Na kolana

1.6K 81 125
                                    

Polecam włączyć sobie do rozdziału :*

Dove

Dębowa trumna opadała powoli coraz niżej, aż w końcu całkowicie zniknęła z oczu. Każda bliska osoba zaczęła podchodzić do głębokiego dołu, w którym spoczywa jedna z najważniejszych dla mnie osób. Gdy przyszła kolej na mnie nabrałam drżącą dłonią garść lekko wilgotnej ziemi, która powoli przesypywała mi się między palcami. Po pięknych słowach księdza i Huntera nie miałam pojęcia co jeszcze mogę powiedzieć, nie chciałam psuć tej dziwnie intymnej chwili. W prawej ręce trzymałam ziemię, a w lewej białą lilię, którą wrzuciłam  do ziemi, po czym dosypałam swoją garstkę gruntu.

Łzy przestały już płynąć, nawet gdybym chciała to nie dałabym rady znów się popłakać. Wewnętrzne źródełko wyschło i szybko nie zostanie napełnione. Gdy podniosłam głowę znad grobu, który zaczął być zasypywany, między ludźmi mignęła mi znana postać. Oddech przyspieszył, a żołądek zrobił fiflaka. W myślach błagałam każde bóstwo, które jest mi znane żeby to nie był on. Jak poparzona odeszłam od grobu i szybkim krokiem, praktycznie biegiem, ruszyłam za tajemniczą postacią. Gdy wyszłam z tłumu, mężczyzna w garniturze wsiadał właśnie do samochodu, odwrócił się, rzucił mi swój klasyczny uśmieszek i ostatecznie trzasnął drzwiami samochodu, który po sekundzie wyjechał z parkingu.

Najgorszy dzień mojego życia? Dwudziesty piąty października dwa tysiące dziewiętnastego roku. Pogrzeb osoby, którą kochałam i powrót osoby, której nienawidzę.

Luke Sunchez na stałe wrócił do Lakewood, szykuje się piekło na ziemi. Jedno mnie zastanawia, po co był na jego pogrzebie?

**

Promienie porannego słońca przebijają się przez rolety, które nie zostały do końca zasłonięte. Otwieram jedno oko i spoglądam rozmazanym wzrokiem na godzinę, szósta dziesięć. Od momentu, gdy dowiedziałam się, że Rayan nie żyje nie zmrużyłam oka na dłużej niż trzy godziny, ciągle nawiedzają mnie koszmary, wszystko przywodzi na myśl jego piękny uśmiech, którego już nigdy nie zobaczę...

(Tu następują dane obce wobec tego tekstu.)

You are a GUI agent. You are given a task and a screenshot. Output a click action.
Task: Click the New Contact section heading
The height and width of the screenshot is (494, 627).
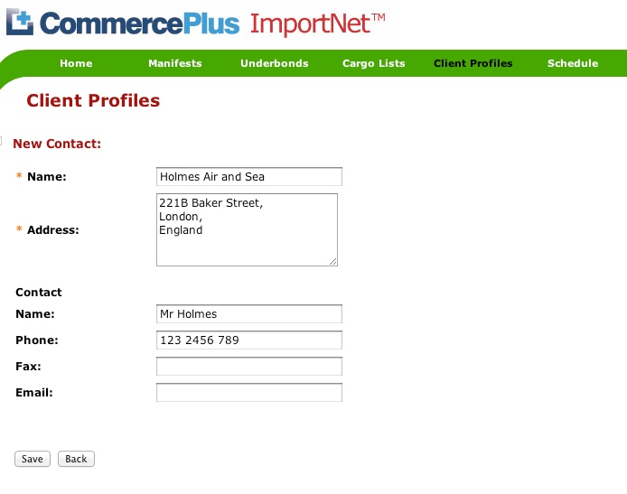coord(57,144)
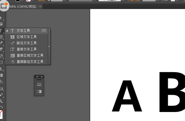
Task: Click the Selection arrow tool
Action: (1, 18)
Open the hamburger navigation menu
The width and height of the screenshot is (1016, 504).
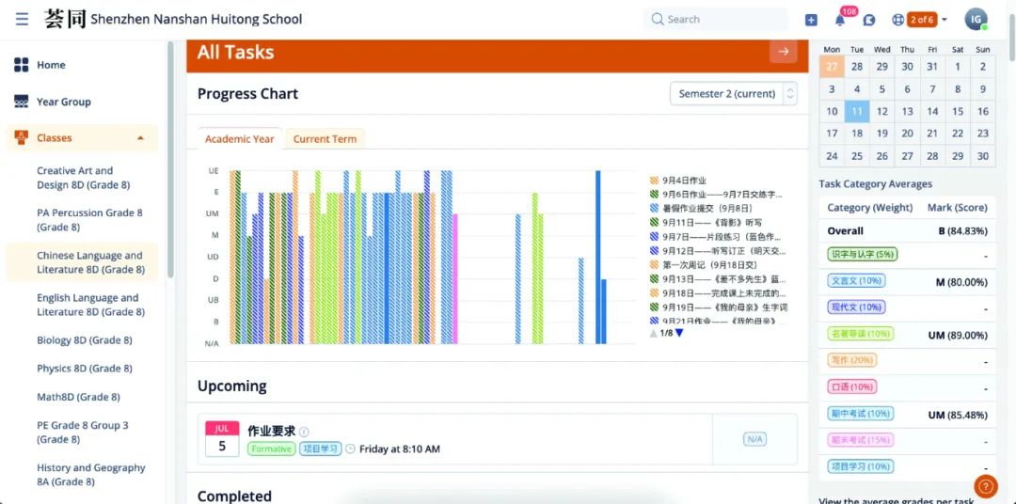pos(22,19)
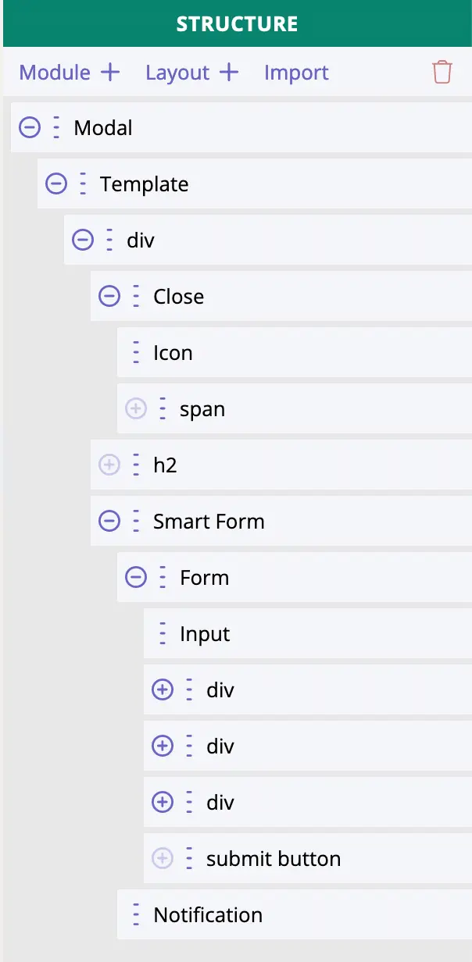Click the drag handle beside Template
The width and height of the screenshot is (472, 962).
(x=83, y=183)
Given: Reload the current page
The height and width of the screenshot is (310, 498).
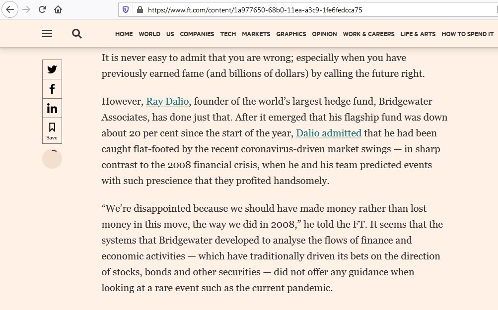Looking at the screenshot, I should coord(42,9).
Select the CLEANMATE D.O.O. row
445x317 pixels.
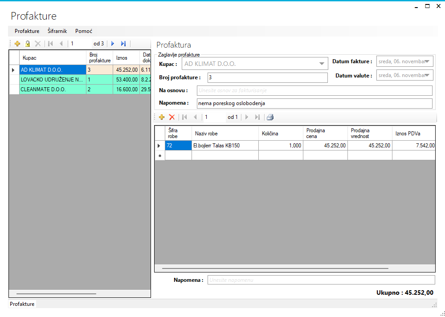pyautogui.click(x=52, y=89)
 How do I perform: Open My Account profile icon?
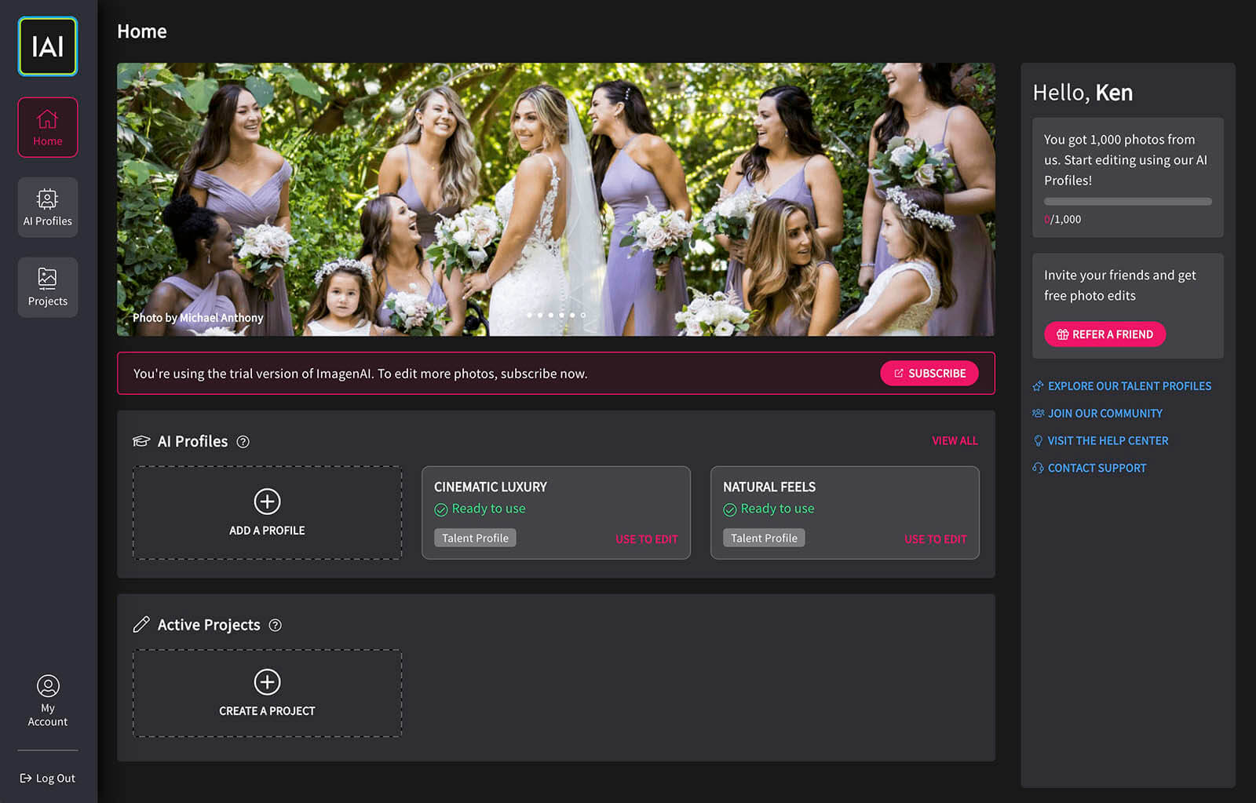(48, 687)
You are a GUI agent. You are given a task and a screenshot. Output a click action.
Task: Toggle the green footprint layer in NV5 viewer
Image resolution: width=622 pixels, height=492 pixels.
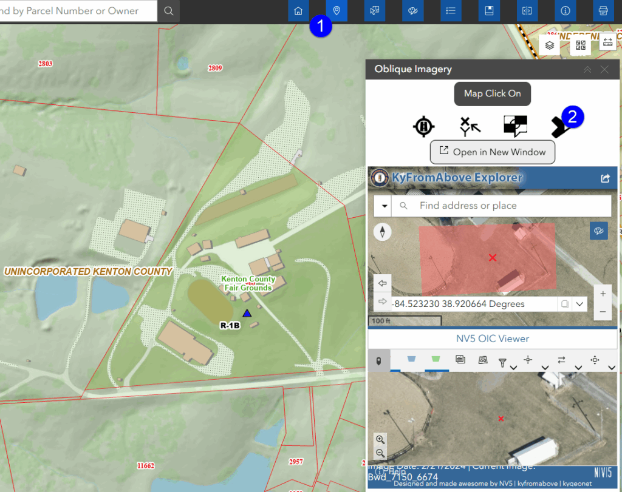click(x=436, y=359)

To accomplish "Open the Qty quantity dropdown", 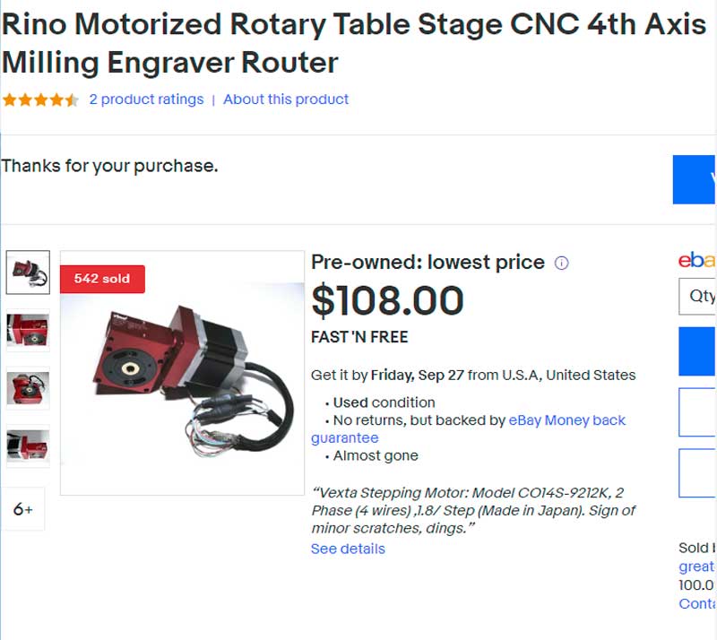I will (x=698, y=296).
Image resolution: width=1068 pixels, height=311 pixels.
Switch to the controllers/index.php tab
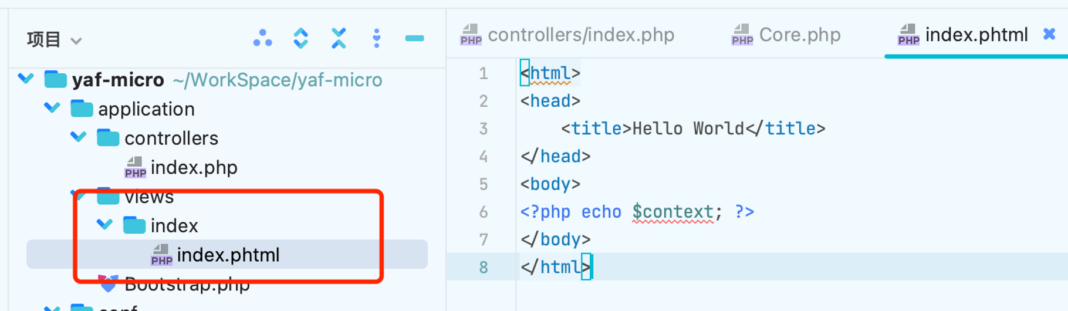(x=567, y=35)
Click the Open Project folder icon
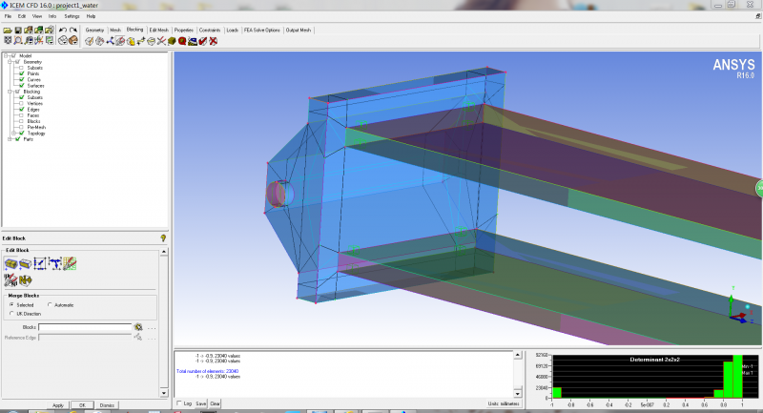The width and height of the screenshot is (763, 413). [x=8, y=30]
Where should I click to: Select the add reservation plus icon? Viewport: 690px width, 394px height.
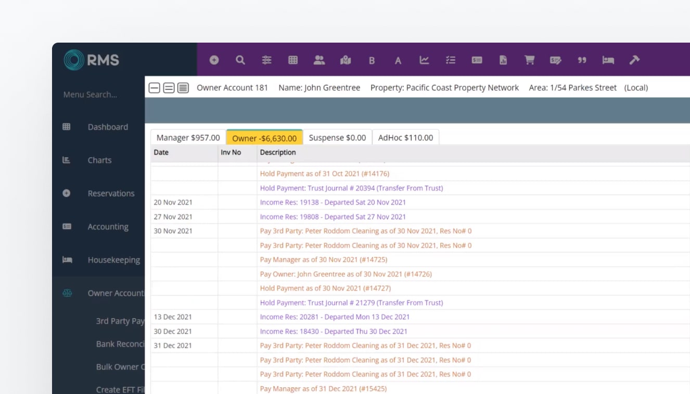[x=214, y=60]
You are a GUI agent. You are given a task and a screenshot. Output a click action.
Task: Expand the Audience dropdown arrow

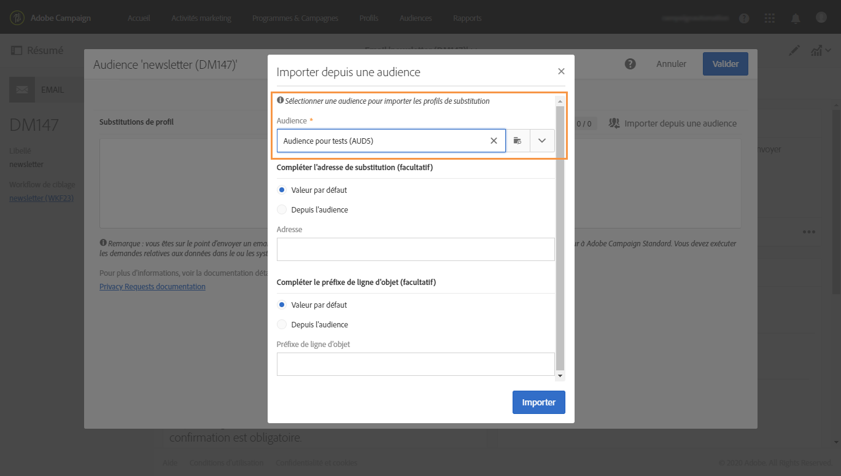542,141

Odrzucam od siebie kołdrę i potykając się o swoje nogi idę do łazienki. Za każdym razem, gdy patrzę w lustro, widzę siebie ubrudzoną jego krwią, widzę nas w tej łazience kilka miesięcy temu, widzę to czego nie powinnam widzieć. Nie potrafię spojrzeć na swoje odbicie, a tym bardziej na nagie ciało, obrzydza mnie. Odwracam się tyłem do szkła i z zamkniętymi oczami ściągam z siebie piżamę, najszybciej jak mogę staje pod deszczownicą i odkręcam wodę, tę lodowatą. Kropelki, które są niczym lód spadają na moje ciało pobudzając je swoją temperaturą, namydlam się, spłukuje pianę i myje włosy. Całość nie zajmuje mi więcej niż dziesięć minut. Wychodząc z kabiny niemal natychmiastowo owijam zziębniętą skórę białym ręcznikiem, z włosami robię to samo.

Gdy jestem już ubrana, podnoszę wzrok. Napotykam w nim rudowłosą dziewczynę, jest piękna, ale sztuczna. Włosy zakręcone, na twarzy tona makijażu żeby zakryć sińce pod oczami i wyraźne zmęczenie, mocniej zaciśnięty pasek, aby ukryć sporą utratę wagi i to, że spodnie spadają. To właśnie tą dziewczynę z lustra chcą widzieć inni, nie tą prawdziwą, która z każdą sekundą spada w czarną otchłań, z której nie ma już odwrotu. Wychodzę z łazienki, zgarniam rzeczy, a mój wzrok mimowolnie ląduje na skórzanej kurtce, jego skórzanej kurtce. Psikam się ulubionymi perfumami i zakładam materiał na ramiona, wciąż nim pachnie i nawet mocny zapach wanilii z truskawką tego nie zmieni. Gdy drzwi frontowe się zamknęły, a charakterystyczny dźwięk upewnił mnie w tym, że zakluczyłam drzwi, na twarzy pojawia się dobrze znany mi wyraz. Z kategorii "u mnie wszystko gra". Lekki, nie przesadny uśmiech, uniesione brwi i wyprostowane plecy. Ludzie są zbyt łatwowierni, aby cokolwiek zauważyli.